Preußens oberster Baumeister

Heinz Ohff:
Karl Friedrich Schinkel oder die Schönheit in Preußen
Piper Verlag, München 2000, 285 S., 38 Abb.

In seiner Kindheit hatte Preußens oberster Baumeister Karl Friedrich Schinkel (1781- 1841) ein traumatisches Erlebnis. Beim Brand seiner Heimatstadt Neuruppin 1787 echauffierte sich sein Vater, der Superintendent Johann Cuno Christoph Schinkel, dermaßen, daß er zwei Monate später an den Folgen einer Lungenentzündung starb, die er sich beim Lauf zur Brandstelle zugezogen hatte. Die Geschichte wurde von Theodor Fontane, dem anderen berühmten Neuruppiner, in den Wanderungen durch die Mark Brandenburg ausführlich geschildert, und natürlich fängt auch Heinz Ohff seine Biographie mit diesem Schicksalsschlag an. Die immer wieder gestellte Frage, ob der junge Schinkel beim Wiederaufbau seiner Stadt jene Eindrücke empfangen hat, die ihn eine Karriere als Maler und Baumeister beginnen ließen, kann Ohff, wie andere Autoren auch, nicht beantworten. Angesichts der spärlichen Quellenlage zu diesem Punkt hält der Verfasser entsprechende Vermutungen für „reine Spekulation“. Verbürgt aber ist, daß der berühmte Architekt, Stadtplaner, Designer, Bühnenbildner, Gestalter höfischer Feste und nicht zuletzt Vater der Denkmalpflege in Preußen stets auf die „Feuersicherheit“ seiner Bauten achtete, wie das Beispiel des mit einem „eisernen Vorhang“ ausgestatteten Schauspielhauses in Berlin lehrt.

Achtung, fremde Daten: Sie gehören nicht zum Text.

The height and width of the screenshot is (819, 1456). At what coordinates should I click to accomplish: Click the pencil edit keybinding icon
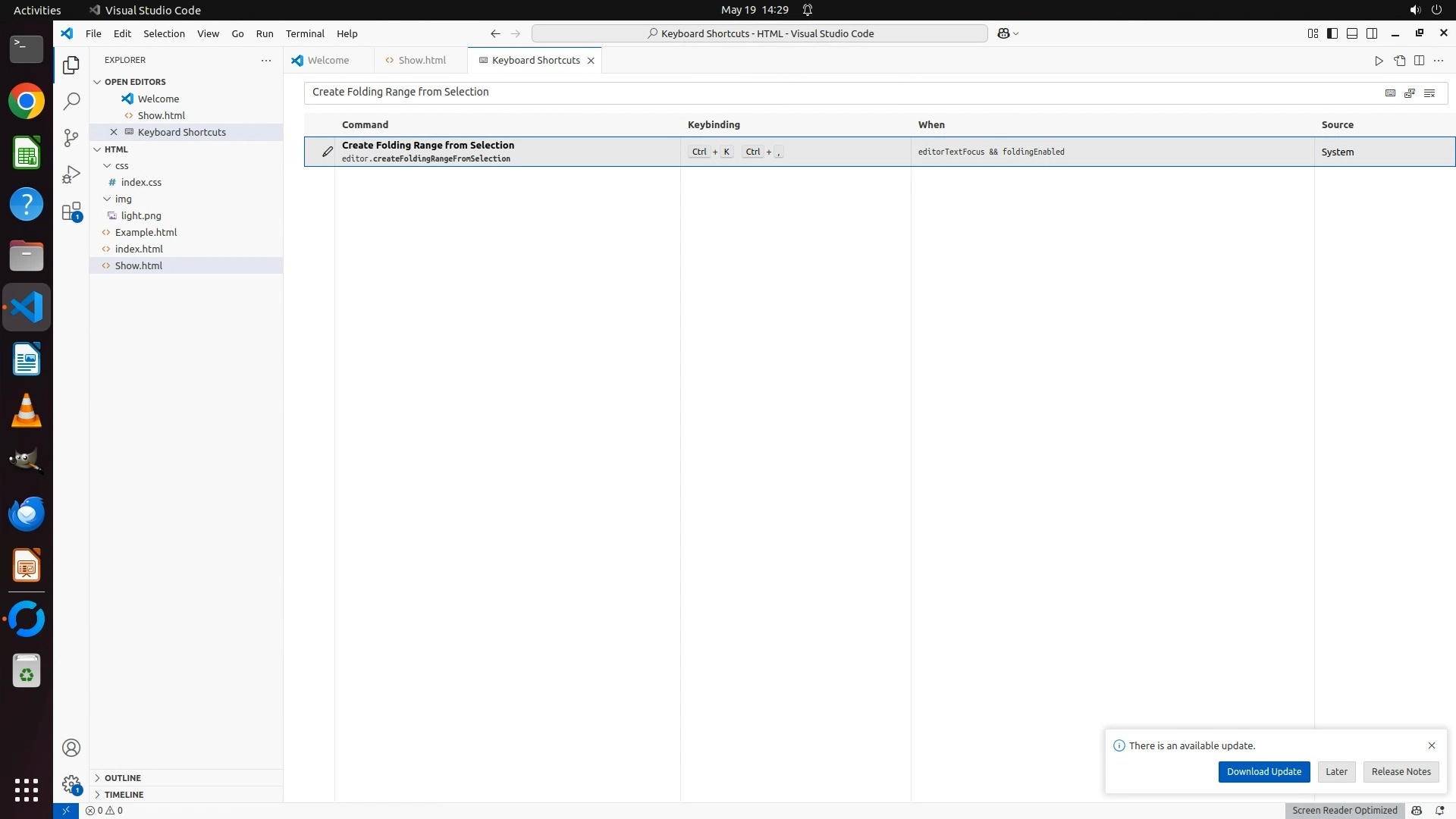pyautogui.click(x=327, y=152)
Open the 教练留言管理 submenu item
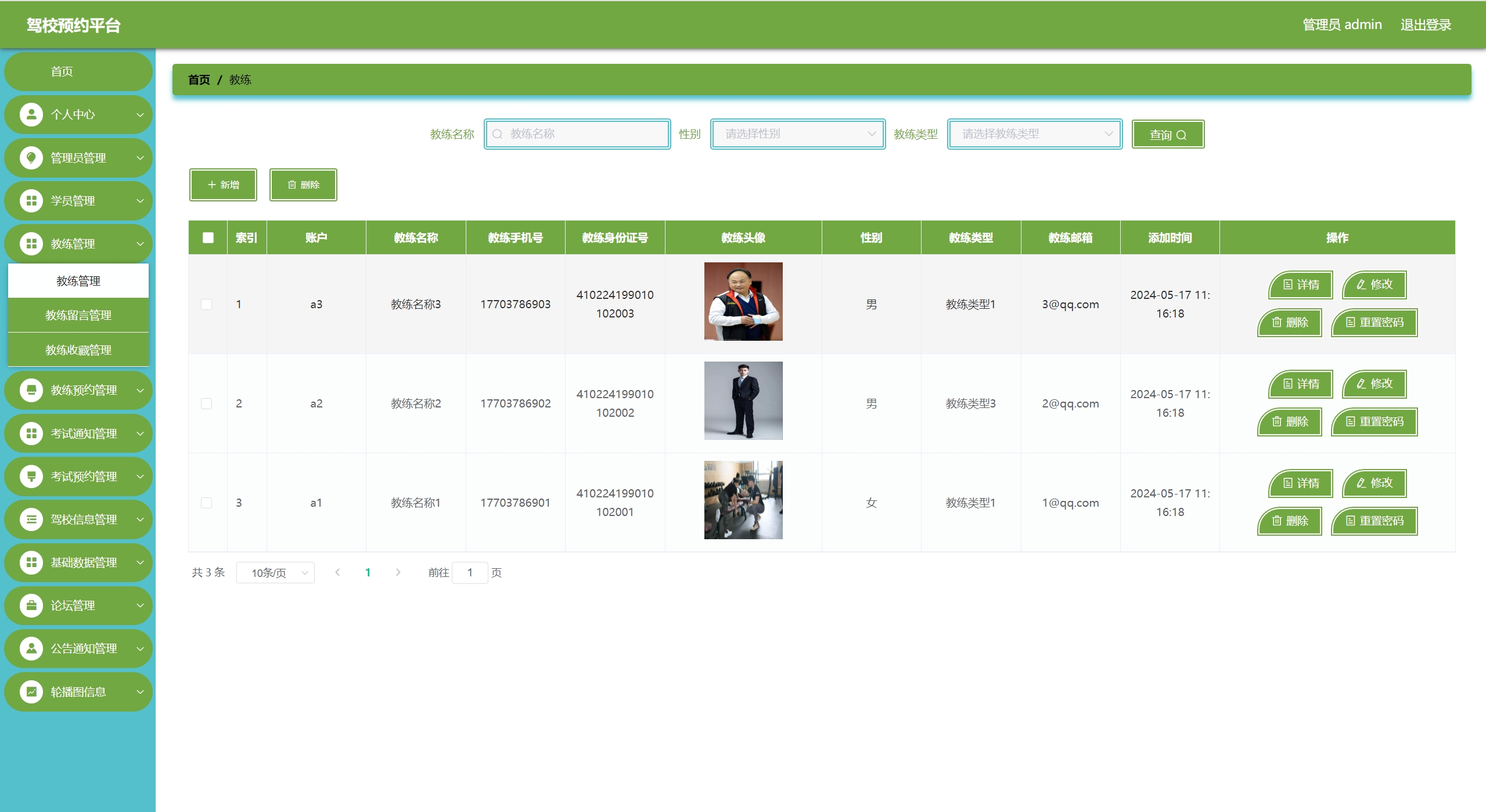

Heinz Ohff, der langjährige Feuilletonchef des Berliner „Tagesspiegel“ und Autor zahlreicher Biographien preußischer Persönlichkeiten, darunter Pückler, Eichendorff, Lenné, Fontane und Königin Luise, betont ganz zum Schluß seines Buches bei der Auflistung wichtiger Literatur über Schinkel, dessen Werk sei besser erforscht als sein Leben, das 1841 nach einem Schlaganfall recht kläglich und viel zu früh zu Ende ging. Beides kommt in dieser gewohntermaßen flüssig geschriebenen, dankenswerterweise mit einer Chronik versehenen Biographie zum Zuge - ein ausgefülltes, arbeitsreiches Künstlerleben, das von Rückschlägen und Enttäuschungen nicht verschont blieb, und ein umfangreiches, vielseitiges Werk, welches vermutlich opulenter ausgefallen wäre, hätte Schinkel nicht einen sehr sparsamen königlichen Auftraggeber und Kontrolleur gehabt, König Friedrich Wilhelm III., sondern dessen baufreudigen Sohn, der 1840 als Friedrich Wilhelm IV. den Thron bestieg, und nach Schinkels Tod dafür sorgte, daß dessen Frau und Kinder nicht darben mußten. Die Forderung des knausrigen Friedrich Wilhelm III.: „Bau'n Se billig, Schinkel“, hatte auch ihr Gutes, zwang sie doch den Architekten zu innovativen Entwürfen, wie das Beispiel der Friedrichswerderschen Kirche und der Bauakademie zeigt. Auf unterhaltsame und bildende Weise erlebt der Leser nicht nur Stationen in Schinkels Künstler- und Beamtendasein, er lernt auch fürstliche Auftraggeber und Kollegen kennen, betrachtet Zeitereignisse wie Preußens Bedrückung nach 1806 und die daraus resultierenden Reformbestrebungen, die auch für Schinkel eine wichtige Herausforderung waren, so wie er sich nach 1815 den Problemen stellen mußte, die politisch und künstlerisch mit der Restauration verbunden waren.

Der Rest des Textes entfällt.